[Stored data entries]
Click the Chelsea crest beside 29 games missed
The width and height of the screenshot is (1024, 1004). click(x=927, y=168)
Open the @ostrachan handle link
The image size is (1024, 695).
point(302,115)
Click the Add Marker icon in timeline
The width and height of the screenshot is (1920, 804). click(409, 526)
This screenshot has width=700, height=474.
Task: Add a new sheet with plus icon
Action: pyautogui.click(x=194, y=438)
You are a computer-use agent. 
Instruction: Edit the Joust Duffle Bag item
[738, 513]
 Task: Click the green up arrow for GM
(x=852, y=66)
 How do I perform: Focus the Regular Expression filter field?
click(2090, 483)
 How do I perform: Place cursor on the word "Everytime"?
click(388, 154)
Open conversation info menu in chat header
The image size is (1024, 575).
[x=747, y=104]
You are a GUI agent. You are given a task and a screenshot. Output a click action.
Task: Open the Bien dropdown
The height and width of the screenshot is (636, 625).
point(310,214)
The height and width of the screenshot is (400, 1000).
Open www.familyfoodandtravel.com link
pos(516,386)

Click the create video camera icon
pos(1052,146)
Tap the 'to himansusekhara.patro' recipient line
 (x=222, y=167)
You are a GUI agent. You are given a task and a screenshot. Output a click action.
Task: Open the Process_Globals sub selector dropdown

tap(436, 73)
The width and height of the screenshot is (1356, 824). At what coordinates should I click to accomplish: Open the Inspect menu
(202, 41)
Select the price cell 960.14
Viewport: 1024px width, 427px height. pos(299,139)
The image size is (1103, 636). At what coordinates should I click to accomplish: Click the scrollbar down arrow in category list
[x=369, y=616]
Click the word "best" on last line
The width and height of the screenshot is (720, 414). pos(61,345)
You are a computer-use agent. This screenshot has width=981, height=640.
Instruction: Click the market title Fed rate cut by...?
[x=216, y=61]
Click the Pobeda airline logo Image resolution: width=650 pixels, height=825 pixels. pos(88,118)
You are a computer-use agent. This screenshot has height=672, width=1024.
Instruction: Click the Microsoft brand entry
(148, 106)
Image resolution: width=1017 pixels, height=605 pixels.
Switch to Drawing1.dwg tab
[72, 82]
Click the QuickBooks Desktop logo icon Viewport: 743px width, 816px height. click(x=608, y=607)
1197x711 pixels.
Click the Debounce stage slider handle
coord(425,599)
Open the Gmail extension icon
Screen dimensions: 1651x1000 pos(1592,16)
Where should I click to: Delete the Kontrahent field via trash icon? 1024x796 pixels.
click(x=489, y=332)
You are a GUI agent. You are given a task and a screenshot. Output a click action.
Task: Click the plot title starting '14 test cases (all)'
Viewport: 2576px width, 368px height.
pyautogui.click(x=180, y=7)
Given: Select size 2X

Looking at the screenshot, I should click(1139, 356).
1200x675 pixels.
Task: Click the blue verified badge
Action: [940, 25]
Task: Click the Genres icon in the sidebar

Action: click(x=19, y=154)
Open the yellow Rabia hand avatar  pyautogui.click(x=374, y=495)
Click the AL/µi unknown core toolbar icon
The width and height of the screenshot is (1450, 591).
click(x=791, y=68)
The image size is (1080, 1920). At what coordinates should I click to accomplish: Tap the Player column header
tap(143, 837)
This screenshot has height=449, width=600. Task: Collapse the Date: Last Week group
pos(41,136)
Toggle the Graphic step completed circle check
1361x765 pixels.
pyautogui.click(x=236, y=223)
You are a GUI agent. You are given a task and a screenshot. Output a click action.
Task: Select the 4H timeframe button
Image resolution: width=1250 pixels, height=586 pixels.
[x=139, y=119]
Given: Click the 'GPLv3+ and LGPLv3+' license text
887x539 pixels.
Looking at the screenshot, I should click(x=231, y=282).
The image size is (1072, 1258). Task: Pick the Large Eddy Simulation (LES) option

Brief: Scan the data for the string "logo" and copy each line in which it occurs.

Exercise solution:
Click the Pobeda airline logo Image resolution: width=650 pixels, height=825 pixels. pos(88,118)
Click the QuickBooks Desktop logo icon Viewport: 743px width, 816px height. click(x=608, y=607)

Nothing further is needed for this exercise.